O outro arco diz respeito a Rocko. Ele é responsável por encontrar Rachel e lutar contra o preconceito do pai dela para unir os dois de novo. Mas infelizmente, o pequeno canguru se decepciona depois de assistir ao tão antecipado episódio inédito e exclusivo do programa que tanto amava mas que havia sido cancelado anos atrás (percebem as semelhanças?). E por que ele não gostou? Porque não é uma reprodução exatamente igual ao que ele se lembra.
Convenientemente, em um momento de desespero no qual Rocko e Cabeção sentam esgotados e nocauteados por tantas coisas diferentes, quem chega para tentar ajudar é uma nuvem chamada Ventos da Mudança, que aparece para explicar a necessidade deles a aceitarem por ali.
E é após essa conversa que os dois personagens inicialmente intolerantes se dão conta de qual precisa ser o desfecho da história.
Rocko, desesperado, exclama: “Não é só ‘novo Cabeçudos’. É diferente. Não podemos gostar disso”. Calmo e alegre ao lado de Rachel, Ed Cabeção responde: "Não podemos viver no passado. Podemos ser gratos a ele, mas a vida não é permanente. E se não abraçarmos o agora, perdemos muita coisa importante.”

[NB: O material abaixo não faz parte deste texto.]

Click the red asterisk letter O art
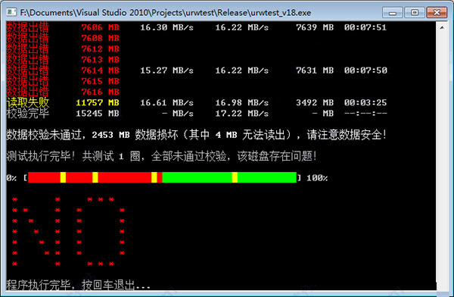The image size is (454, 297). [101, 231]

No fim das contas, o comentário social presente no filme já vem bem explícito de cara nas duas palavras do título original: Static Cling, que se traduzido com toda a trama em mente, deveria ter sido nomeado de Apego Estático.

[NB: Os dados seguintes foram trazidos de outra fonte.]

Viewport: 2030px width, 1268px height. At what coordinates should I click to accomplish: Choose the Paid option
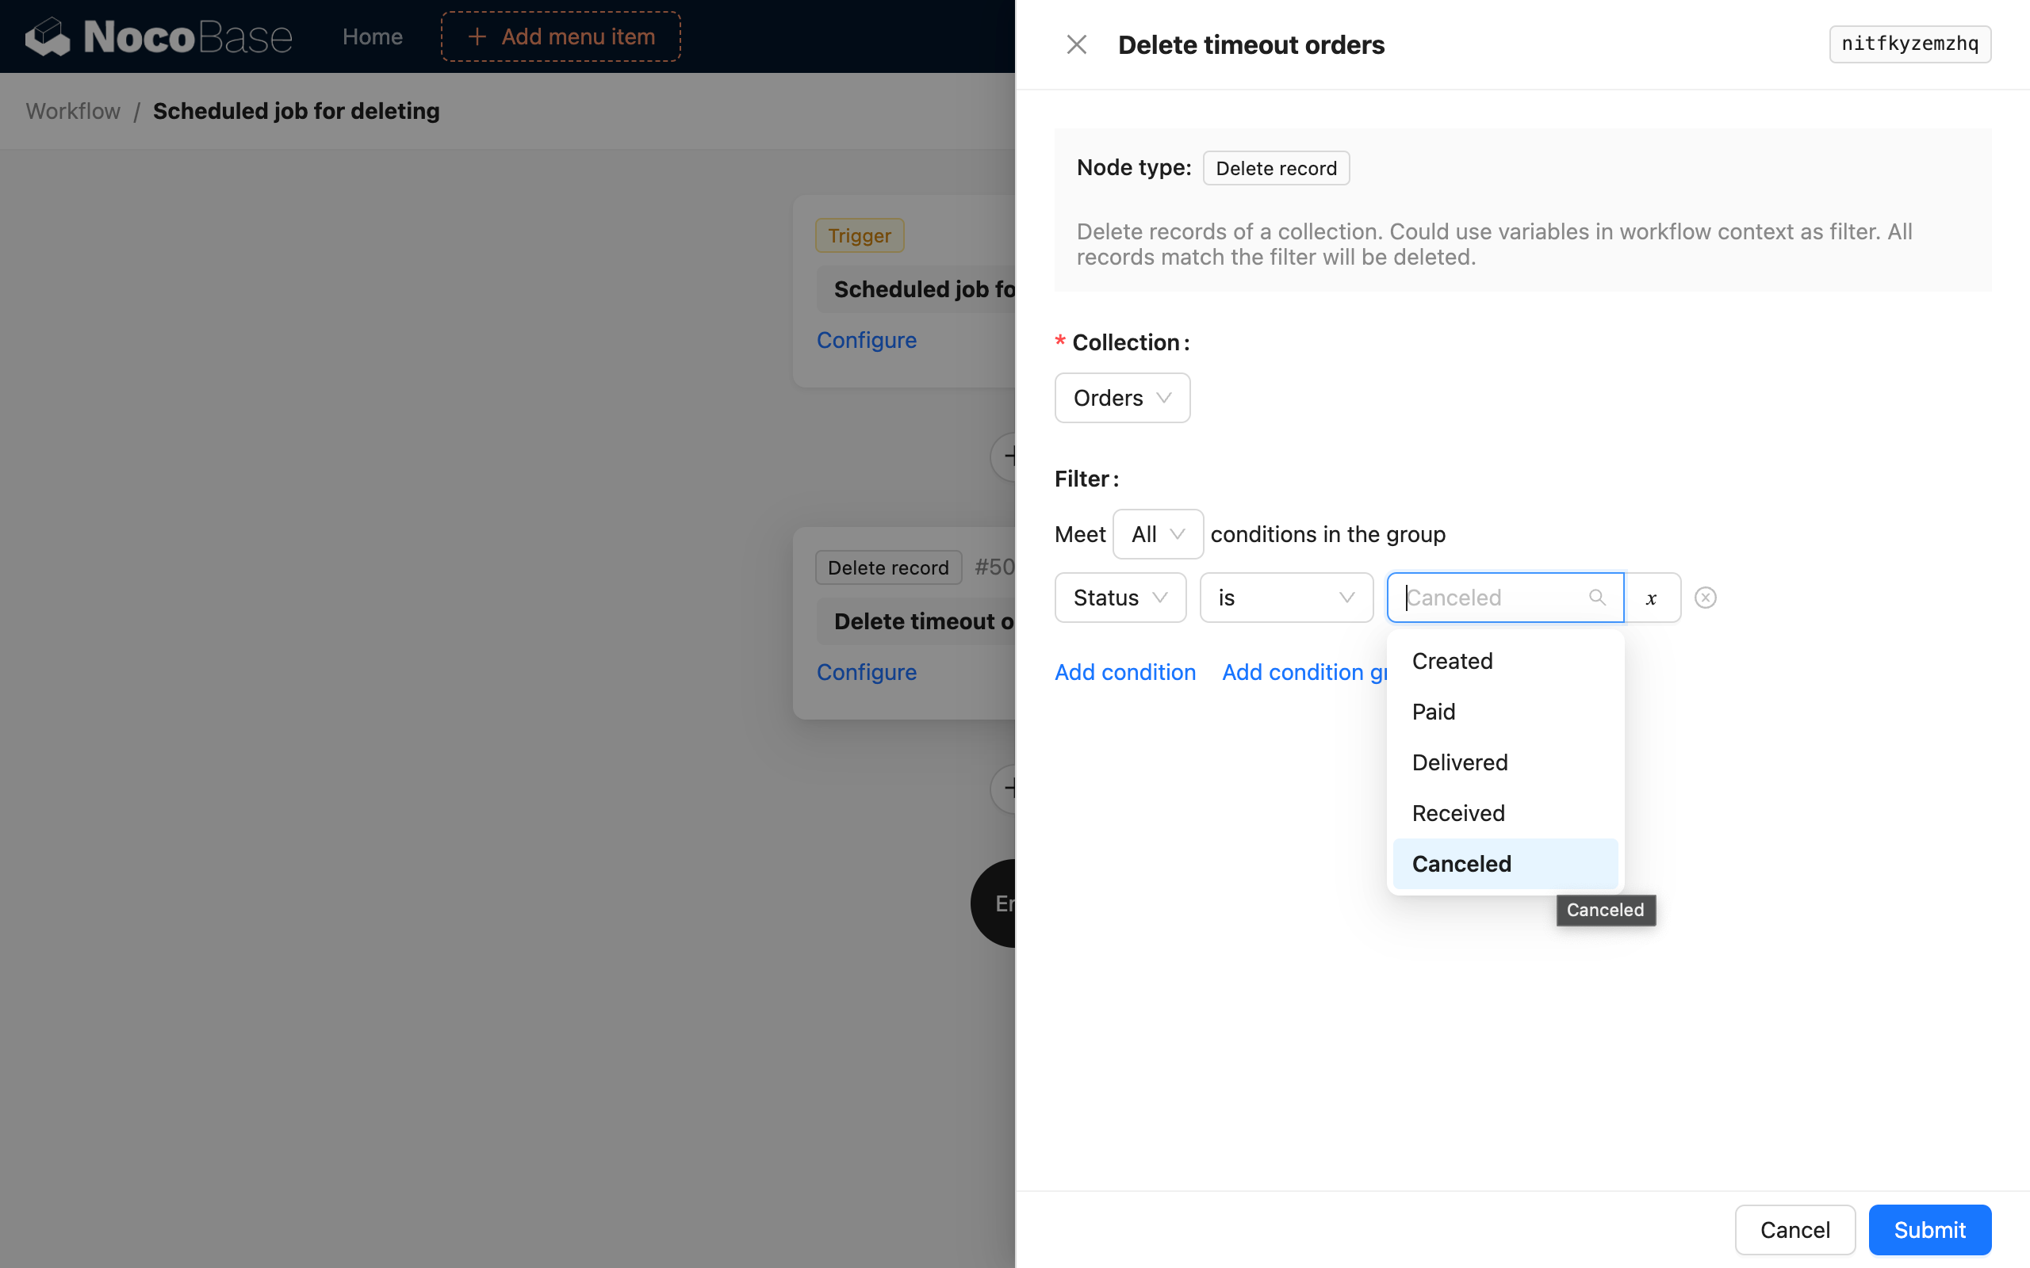click(x=1434, y=712)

Com temas urgentes e atuais como o combate ao preconceito contra transexualidade, e piadas inteligentes sobre um desenho animado dentro de outro desenho animado, A Vida Moderna de Rocko voltou triunfal e, como dizem por aí, para "lacrar". E em uma época na qual tantos olhos parecem estar voltados para ideais antiquados, isso é maravilhoso.